In Alabama, the state government controls the sale of hard liquor. It sets the prices at the ‘state stores,’ and independent liquor stores have to buy their booze from the state. Essentially, it has monopoly pricing power. Currently, the price of a 750 ml bottle of Tanqueray Special Dry Gin is $23.99. So, let’s assume this is the cost of 750 ml of gin in the state.

Now, for some reason, in its infinite wisdom, Montgomery has decided to sell 375 ml bottles of Tanqueray Special Dry Gin for $9.99. As a result, two 375 ml bottles costs $19.98 compared to a 750 ml bottle at $23.99. It makes absolutely no sense, and I have pointed it out to the folks at the counter on several occasions. No, I don’t want to pay more; however, I know the person ringing up my purchase couldn’t care less about the pricing mismatch.

With this in mind, imagine the state actively marketing the, let’s call it, arbitrage. I mean: “Why pay $4 more for the same amount of hooch? Visit us today and stock up before we wise up!” I would be willing to bet a plug nickel, it would sell more 375 ml bottles of Tanqueray than it is currently.
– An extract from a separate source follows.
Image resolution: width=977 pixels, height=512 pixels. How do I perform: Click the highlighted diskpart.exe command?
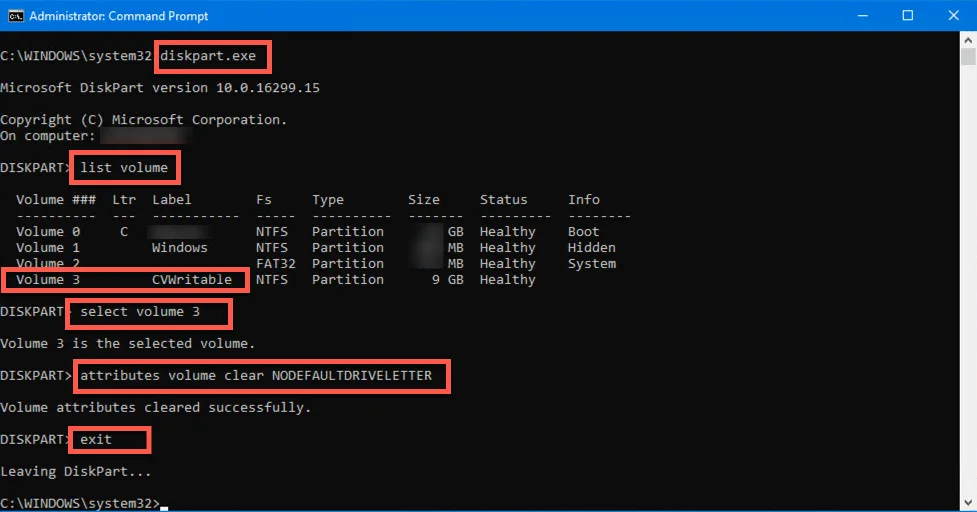(214, 56)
However, what would happen if the state decided to increase the price on this size bottle from $9.99 to $11.99? How would this impact the cost of 750 ml of gin in Alabama?

It is very strange isn’t it? How the price of something can be higher and remain the same simultaneously?
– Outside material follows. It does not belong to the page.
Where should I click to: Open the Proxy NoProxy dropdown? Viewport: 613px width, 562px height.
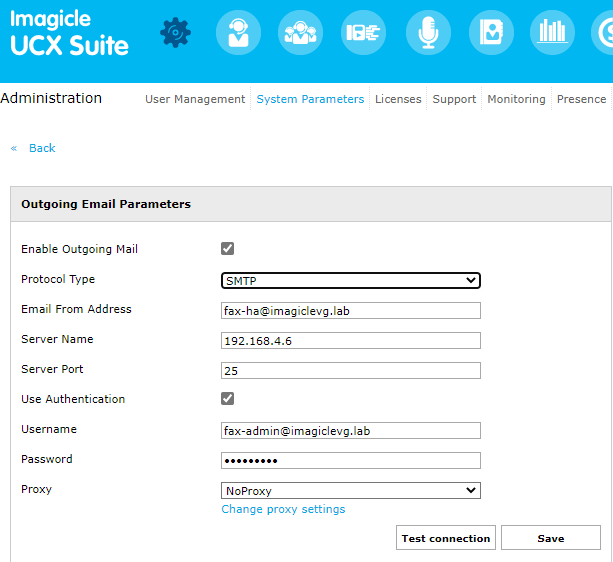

This is either very clever or very stupid; however, it has a point. The actions our governments and monetary authority have taken during the pandemic have artificially compressed the price of money over the last 12 months. To be sure, interest rates would have fallen last year regardless, but they wouldn’t have gotten to the basement levels they did but for the various economic lockdowns, stay at home orders, etc. Therefore, I submit the government had/has ham-handedly and artificially set the price of money, which is only now approaching ‘market levels’ due to vaccination rollouts and the reopening of economies.

As such, the price of money in the United States is now higher than it was but has remained the same, if you catch my drift.
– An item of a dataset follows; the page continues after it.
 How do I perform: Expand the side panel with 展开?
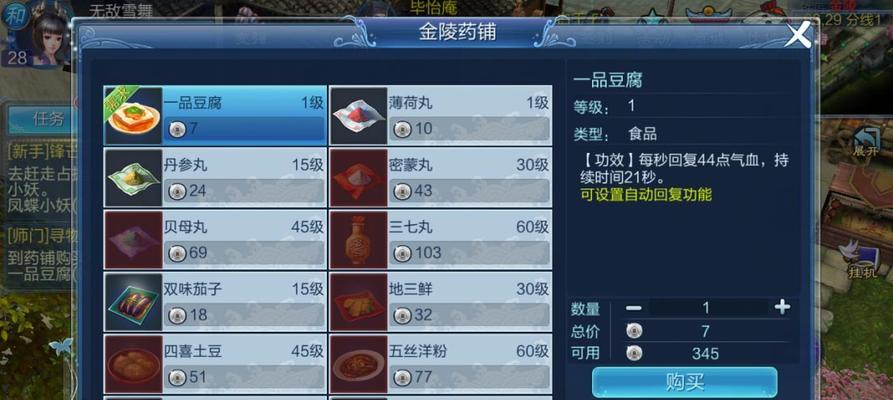tap(865, 141)
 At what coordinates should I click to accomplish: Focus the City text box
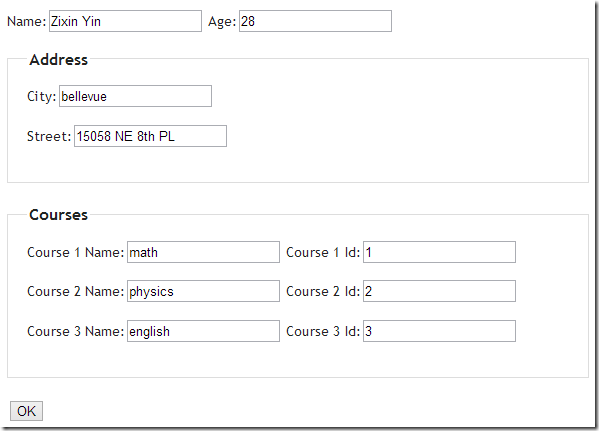[x=135, y=96]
In closing and in no uncertain terms, money is still very cheap in our economy, and we have a ‘long way to go’ before it approaches being expensive. So, I am okay with taking a few lumps as investors adjust to new market levels, but, like Jay Powell yesterday, I am not terribly concerned. As I have stated time and time again: interest rates are still low, energy is still pretty cheap, the yield curve is positively sloped, the vaccinations are rolling out, economies are fully reopening, the Congress is throwing money at us, and the Federal Reserve has its foot on the gas. Now is, most definitely, not the time to worry.


Take care, and have a great weekend.

John Norris

Chief Economist





As always, nothing in this newsletter should be considered or otherwise construed as an offer to buy or sell investment services or securities of any type. Any individual action you might take from reading this newsletter is at your own risk. My opinion, as those of our investment committee, are subject to change without notice. Finally, the opinions expressed herein are not necessarily those of the reset of the associates and/or shareholders of Oakworth Capital Bank or the official position of the company itself.